David M. Blei is a professor of statistics and computer science at Columbia University. Dr. Blei's research is in statistical machine learning involving probabilistic topic models, Bayesian nonparametric methods, and approximate posterior inference.
Elena A. Erosheva is an associate professor of statistics and social work at the University of Washington, where she is a core member of the Center for Statistics and the Social Sciences. Dr. Erosheva's research focuses on the development and application of modern statistical methods to address important issues in the social, medical, and health sciences.

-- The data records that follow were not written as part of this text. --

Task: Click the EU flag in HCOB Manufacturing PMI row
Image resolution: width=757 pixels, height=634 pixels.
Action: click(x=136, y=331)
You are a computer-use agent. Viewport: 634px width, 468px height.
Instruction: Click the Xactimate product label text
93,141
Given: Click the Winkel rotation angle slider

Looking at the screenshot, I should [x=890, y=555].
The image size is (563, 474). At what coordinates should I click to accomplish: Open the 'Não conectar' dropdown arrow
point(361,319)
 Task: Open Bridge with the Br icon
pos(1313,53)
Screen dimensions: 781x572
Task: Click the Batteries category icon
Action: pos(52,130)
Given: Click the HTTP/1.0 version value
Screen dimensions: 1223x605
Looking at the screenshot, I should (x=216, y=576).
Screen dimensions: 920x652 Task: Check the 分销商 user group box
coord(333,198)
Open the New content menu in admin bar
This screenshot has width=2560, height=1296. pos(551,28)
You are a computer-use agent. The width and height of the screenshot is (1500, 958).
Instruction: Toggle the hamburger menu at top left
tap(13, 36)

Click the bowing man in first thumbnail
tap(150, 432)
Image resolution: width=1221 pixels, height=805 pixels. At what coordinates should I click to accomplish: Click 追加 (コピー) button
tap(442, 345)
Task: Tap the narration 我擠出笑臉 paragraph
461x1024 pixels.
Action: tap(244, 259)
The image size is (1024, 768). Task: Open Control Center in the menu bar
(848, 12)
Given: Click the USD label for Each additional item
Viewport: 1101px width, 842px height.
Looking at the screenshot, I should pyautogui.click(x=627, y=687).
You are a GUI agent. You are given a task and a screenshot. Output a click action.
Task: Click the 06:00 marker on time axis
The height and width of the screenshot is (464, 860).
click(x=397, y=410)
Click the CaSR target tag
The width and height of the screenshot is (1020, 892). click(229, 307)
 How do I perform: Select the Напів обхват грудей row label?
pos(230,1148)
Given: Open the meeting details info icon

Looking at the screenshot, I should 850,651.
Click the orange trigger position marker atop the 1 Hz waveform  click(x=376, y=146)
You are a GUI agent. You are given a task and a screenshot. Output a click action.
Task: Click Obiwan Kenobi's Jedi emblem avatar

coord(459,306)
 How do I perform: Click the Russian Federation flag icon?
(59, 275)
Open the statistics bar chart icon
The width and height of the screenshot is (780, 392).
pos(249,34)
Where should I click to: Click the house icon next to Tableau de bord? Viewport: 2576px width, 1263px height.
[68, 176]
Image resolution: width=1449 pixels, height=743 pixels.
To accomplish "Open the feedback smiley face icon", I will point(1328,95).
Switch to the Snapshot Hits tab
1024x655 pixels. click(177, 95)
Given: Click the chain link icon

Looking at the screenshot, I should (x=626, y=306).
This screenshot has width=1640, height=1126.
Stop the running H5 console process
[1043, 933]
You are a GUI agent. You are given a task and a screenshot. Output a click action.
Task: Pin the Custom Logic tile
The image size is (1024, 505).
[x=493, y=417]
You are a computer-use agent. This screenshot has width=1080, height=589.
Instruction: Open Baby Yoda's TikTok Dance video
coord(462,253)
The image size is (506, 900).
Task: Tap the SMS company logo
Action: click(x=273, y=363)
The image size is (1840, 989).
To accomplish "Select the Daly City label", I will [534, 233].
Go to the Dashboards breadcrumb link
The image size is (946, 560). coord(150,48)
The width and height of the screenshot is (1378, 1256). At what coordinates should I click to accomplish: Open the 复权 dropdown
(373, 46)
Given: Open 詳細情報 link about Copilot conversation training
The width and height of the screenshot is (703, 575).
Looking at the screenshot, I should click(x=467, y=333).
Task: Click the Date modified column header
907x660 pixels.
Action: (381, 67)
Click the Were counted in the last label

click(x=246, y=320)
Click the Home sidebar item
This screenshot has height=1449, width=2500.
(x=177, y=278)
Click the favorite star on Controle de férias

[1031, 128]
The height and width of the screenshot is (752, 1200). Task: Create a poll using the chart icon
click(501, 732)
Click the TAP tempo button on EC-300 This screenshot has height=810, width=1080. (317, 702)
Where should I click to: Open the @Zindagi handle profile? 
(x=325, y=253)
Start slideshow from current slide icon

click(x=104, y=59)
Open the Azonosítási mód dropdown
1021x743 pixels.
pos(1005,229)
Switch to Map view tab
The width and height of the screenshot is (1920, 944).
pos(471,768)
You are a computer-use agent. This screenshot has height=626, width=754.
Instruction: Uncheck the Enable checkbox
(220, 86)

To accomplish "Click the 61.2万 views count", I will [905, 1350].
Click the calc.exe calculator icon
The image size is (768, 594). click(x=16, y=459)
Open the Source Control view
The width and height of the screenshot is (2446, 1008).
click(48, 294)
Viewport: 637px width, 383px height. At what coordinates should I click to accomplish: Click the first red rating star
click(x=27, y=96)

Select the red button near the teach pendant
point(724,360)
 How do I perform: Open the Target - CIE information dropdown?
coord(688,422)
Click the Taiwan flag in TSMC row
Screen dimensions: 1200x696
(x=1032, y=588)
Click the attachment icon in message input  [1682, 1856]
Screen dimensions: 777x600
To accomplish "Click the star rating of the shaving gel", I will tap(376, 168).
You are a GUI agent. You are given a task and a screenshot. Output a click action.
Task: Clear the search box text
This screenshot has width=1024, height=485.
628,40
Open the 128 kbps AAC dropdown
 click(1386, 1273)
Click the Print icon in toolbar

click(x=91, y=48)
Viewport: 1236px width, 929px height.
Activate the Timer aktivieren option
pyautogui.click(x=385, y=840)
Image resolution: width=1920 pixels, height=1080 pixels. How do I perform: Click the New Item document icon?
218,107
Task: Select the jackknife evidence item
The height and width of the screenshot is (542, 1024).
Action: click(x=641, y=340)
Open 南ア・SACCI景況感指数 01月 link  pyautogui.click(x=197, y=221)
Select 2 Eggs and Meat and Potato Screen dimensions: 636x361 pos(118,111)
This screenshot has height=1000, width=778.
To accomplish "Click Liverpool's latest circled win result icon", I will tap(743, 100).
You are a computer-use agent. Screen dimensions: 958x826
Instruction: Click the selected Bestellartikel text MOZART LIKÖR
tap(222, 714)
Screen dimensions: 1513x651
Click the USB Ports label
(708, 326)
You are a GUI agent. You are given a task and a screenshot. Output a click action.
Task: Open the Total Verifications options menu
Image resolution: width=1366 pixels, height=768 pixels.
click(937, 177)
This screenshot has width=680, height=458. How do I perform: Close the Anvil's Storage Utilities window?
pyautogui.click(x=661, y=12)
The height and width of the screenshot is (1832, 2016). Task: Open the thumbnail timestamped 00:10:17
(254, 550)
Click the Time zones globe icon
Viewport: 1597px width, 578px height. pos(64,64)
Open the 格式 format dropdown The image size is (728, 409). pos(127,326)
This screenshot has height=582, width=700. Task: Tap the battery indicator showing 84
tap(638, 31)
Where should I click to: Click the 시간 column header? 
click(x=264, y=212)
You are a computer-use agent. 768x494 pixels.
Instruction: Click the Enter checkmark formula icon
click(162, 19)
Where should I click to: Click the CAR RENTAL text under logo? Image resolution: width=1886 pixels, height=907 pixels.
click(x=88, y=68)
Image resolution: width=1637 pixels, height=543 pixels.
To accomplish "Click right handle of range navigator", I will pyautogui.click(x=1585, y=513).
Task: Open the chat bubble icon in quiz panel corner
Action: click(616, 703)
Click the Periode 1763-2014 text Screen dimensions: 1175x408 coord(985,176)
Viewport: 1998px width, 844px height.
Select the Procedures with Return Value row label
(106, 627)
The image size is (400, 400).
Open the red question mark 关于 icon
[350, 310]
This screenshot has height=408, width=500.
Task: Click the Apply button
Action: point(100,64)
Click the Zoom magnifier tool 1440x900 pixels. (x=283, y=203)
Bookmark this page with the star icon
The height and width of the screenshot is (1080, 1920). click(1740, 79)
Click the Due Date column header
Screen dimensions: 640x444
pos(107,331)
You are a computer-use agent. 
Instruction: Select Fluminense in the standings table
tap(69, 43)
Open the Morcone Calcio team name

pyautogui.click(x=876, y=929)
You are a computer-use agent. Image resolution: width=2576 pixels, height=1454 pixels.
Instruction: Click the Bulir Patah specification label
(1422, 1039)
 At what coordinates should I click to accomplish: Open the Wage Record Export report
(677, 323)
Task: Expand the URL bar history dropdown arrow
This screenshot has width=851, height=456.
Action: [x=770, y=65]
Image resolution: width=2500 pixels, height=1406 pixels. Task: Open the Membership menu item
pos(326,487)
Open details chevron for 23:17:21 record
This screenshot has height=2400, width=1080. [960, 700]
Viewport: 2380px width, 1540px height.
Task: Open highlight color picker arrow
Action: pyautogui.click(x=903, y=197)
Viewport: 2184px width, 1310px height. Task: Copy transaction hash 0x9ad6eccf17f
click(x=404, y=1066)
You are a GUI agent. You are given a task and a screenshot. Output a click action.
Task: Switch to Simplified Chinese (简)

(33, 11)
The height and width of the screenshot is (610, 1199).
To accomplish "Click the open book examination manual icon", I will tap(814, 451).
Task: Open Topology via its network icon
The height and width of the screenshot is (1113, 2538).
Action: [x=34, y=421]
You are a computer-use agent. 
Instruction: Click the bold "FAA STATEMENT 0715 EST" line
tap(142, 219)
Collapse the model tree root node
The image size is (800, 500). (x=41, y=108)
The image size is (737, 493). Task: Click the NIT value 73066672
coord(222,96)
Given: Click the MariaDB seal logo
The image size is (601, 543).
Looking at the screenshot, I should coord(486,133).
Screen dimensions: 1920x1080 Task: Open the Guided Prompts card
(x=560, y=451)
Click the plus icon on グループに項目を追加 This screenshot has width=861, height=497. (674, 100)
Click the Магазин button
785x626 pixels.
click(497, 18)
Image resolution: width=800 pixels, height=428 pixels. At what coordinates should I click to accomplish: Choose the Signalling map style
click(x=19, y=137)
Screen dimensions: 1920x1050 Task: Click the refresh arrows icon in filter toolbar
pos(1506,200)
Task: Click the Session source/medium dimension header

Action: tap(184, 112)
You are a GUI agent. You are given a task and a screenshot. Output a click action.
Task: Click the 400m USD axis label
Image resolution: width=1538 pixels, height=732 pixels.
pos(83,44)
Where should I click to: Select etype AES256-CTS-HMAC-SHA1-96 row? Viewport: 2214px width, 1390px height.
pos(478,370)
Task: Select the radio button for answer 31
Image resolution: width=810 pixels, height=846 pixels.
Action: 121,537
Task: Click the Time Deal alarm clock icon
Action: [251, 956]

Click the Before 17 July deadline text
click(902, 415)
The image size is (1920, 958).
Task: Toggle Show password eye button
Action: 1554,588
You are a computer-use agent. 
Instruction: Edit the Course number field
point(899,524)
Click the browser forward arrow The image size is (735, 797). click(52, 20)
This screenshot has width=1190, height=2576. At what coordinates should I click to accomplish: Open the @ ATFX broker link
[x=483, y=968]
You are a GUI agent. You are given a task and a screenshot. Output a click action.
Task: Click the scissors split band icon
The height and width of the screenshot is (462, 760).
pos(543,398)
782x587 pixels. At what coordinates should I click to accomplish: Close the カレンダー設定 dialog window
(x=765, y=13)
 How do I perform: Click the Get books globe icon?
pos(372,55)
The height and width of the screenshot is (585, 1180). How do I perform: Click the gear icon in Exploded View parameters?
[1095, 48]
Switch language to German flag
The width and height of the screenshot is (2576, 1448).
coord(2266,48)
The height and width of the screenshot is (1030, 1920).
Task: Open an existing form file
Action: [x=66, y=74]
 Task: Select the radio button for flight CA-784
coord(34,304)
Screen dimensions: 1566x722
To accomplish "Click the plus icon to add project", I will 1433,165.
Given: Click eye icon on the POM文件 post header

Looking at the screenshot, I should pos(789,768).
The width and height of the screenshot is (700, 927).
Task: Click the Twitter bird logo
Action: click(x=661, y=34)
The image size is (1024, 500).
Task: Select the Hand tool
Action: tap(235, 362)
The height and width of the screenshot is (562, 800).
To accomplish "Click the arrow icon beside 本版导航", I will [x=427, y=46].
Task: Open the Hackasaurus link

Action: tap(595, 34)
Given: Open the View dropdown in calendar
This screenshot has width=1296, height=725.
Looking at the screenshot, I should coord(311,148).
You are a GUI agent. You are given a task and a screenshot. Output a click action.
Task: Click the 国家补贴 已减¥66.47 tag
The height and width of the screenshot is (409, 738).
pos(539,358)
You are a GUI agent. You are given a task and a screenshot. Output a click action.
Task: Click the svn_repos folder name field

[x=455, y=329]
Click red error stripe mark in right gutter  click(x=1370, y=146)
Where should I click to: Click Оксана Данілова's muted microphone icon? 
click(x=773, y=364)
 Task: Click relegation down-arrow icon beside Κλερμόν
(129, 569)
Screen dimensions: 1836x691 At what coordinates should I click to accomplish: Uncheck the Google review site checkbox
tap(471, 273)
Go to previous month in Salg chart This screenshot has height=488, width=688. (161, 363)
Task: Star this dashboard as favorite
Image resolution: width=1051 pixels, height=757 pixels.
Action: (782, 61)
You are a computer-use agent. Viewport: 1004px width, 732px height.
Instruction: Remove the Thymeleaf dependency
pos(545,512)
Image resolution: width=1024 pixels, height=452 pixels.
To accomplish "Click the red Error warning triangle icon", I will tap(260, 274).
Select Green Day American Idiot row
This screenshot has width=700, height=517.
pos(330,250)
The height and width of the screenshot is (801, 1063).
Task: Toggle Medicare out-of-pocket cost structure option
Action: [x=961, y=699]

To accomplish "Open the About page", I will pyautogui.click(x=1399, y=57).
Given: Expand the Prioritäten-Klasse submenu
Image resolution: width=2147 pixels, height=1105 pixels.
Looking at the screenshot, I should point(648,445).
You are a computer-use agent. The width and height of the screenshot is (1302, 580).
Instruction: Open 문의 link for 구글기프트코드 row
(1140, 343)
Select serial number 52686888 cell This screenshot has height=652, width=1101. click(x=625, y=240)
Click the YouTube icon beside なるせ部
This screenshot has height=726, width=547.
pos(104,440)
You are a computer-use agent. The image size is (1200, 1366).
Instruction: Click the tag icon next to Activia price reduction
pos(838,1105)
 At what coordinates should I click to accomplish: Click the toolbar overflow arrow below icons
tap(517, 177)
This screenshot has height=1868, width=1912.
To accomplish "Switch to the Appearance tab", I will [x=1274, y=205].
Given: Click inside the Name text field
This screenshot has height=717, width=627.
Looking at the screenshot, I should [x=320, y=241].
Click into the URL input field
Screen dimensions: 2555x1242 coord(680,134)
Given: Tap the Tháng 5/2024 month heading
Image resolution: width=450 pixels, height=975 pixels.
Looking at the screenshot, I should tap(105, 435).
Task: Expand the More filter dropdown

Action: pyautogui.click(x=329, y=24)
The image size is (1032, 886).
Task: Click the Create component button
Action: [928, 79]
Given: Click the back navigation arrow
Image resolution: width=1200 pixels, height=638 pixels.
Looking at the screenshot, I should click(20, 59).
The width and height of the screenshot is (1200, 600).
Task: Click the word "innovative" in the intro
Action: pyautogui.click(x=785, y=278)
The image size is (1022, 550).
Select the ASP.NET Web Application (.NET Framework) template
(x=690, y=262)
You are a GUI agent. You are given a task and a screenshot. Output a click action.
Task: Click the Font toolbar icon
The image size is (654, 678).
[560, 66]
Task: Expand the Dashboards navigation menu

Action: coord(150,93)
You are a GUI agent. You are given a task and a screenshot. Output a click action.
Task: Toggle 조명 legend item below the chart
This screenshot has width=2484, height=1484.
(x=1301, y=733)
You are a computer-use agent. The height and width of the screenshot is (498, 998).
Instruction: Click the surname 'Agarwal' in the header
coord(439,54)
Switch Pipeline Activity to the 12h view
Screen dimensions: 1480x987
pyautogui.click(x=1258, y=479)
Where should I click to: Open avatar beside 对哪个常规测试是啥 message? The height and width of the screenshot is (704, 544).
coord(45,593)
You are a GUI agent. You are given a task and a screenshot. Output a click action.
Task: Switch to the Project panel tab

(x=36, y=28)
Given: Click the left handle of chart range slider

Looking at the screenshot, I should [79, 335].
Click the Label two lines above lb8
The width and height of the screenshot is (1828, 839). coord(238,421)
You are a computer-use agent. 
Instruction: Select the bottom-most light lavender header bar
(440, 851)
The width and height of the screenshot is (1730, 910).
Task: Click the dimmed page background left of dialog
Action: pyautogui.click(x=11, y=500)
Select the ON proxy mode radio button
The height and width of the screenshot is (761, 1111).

Stephen E. Fienberg is the Maurice Falk University Professor of Statistics and Social Science at Carnegie Mellon University, where he is co-director of the Living Analytics Research Centre and a member of the Department of Statistics, the Machine Learning Department, the Heinz College, and Cylab. Dr. Fienberg's research includes the development of statistical methods for categorical data analysis and network data analysis.
作者簡介(中文翻譯)
Edoardo M. Airoldi 是哈佛大學的統計學副教授。Airoldi 博士目前的研究重點是統計理論和方法,專注於在網絡干擾存在的情況下設計和分析實驗,以及在處理網絡數據時的建模和推斷問題。
David M. Blei 是哥倫比亞大學的統計學和計算機科學教授。Blei 博士的研究領域是統計機器學習,涉及概率主題模型、貝葉斯非參數方法和近似後驗推斷。
Elena A. Erosheva 是華盛頓大學的統計學和社會工作副教授,她是統計與社會科學中心的核心成員。Erosheva 博士的研究專注於現代統計方法的開發和應用,以解決社會、醫療和健康科學中的重要問題。
Stephen E. Fienberg 是卡內基梅隆大學的莫里斯·福克大學統計學和社會科學教授,他是生活分析研究中心的共同主任,也是統計系、機器學習系、海因茨學院和Cylab的成員。Fienberg 博士的研究包括為類別數據分析和網絡數據分析開發統計方法。